— START PASSAGE —
London, Jan 27 (PTI) 'Friends' alum David Schwimmer has defended the beloved 1990s sitcom after younger viewers called out the show for its 'problematic' storylines, describing it as transphobic, homophobic and sexist, and the actor has suggested a more diverse remake of the series.
'Maybe there should be an all-black 'Friends' or an all-Asian 'Friends',' Schwimmer told The Guardian.
The show was a phenomenal hit during its decade-long run till 2004 and later went on to find cult status with new audiences through TV reruns and Netflix.
Schwimmer, who played Ross Geller, one of the six leads in the NBC series, said he was 'well aware of the lack of diversity' on 'Friends' and even campaigned for years to have his character date women of colour.
'One of the first girlfriends I had on the show was an Asian American woman, and later I dated African American women. That was a very conscious push on my part,' the actor said.
Ross dated Julie, played by Lauren Tom, in season two and Charlie Wheeler, essayed by Aisha Tyler, in season nine and ten.
The actor also made a reference to a Christmas episode where the makers touched upon the Jewish festival of Hanukkah. Ross and his sister Monica, played by Courteney Cox, were depicted as Jews in the series.
— END PASSAGE —
__TASKS TO COMPLETE__:
1. According to the article, which actress played Ross's girlfriend Julie in season two?
2. Copy from the article, word for word, the part that opens with the words containing "The show was a phenomenal" and closes with "in the series.".
— START EXTRACTED INFORMATION —
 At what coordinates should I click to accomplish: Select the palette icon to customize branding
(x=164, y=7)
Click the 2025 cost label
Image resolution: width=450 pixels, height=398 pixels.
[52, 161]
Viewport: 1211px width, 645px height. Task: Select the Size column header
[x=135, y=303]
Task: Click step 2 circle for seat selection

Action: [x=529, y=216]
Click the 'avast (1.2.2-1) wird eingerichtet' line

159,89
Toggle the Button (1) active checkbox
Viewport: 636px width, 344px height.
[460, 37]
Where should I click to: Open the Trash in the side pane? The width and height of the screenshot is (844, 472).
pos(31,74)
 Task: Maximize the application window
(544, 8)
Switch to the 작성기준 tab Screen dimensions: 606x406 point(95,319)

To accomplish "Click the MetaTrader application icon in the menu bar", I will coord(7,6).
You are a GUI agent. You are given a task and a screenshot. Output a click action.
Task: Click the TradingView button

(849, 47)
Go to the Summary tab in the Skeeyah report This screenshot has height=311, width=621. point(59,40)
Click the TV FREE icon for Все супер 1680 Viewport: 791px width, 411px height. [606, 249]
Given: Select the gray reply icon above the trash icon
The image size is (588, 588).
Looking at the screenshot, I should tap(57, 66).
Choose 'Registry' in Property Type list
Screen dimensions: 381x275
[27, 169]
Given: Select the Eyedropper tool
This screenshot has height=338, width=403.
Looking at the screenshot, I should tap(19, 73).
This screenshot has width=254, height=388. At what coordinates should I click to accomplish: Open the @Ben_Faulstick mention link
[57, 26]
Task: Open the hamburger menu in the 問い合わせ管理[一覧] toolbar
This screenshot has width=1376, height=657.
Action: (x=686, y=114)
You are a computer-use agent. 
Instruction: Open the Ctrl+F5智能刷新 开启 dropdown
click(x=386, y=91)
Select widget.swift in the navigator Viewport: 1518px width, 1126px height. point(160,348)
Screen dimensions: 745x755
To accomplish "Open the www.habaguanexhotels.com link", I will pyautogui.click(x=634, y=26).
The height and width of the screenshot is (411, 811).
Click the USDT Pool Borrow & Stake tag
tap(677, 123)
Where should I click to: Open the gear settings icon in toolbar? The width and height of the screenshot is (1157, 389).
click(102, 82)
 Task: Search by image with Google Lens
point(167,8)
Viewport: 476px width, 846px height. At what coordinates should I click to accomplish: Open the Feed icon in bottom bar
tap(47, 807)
— END EXTRACTED INFORMATION —
__RESPONSES__:
1. Lauren Tom

2.
The show was a phenomenal hit during its decade-long run till 2004 and later went on to find cult status with new audiences through TV reruns and Netflix.
Schwimmer, who played Ross Geller, one of the six leads in the NBC series, said he was 'well aware of the lack of diversity' on 'Friends' and even campaigned for years to have his character date women of colour.
'One of the first girlfriends I had on the show was an Asian American woman, and later I dated African American women. That was a very conscious push on my part,' the actor said.
Ross dated Julie, played by Lauren Tom, in season two and Charlie Wheeler, essayed by Aisha Tyler, in season nine and ten.
The actor also made a reference to a Christmas episode where the makers touched upon the Jewish festival of Hanukkah. Ross and his sister Monica, played by Courteney Cox, were depicted as Jews in the series.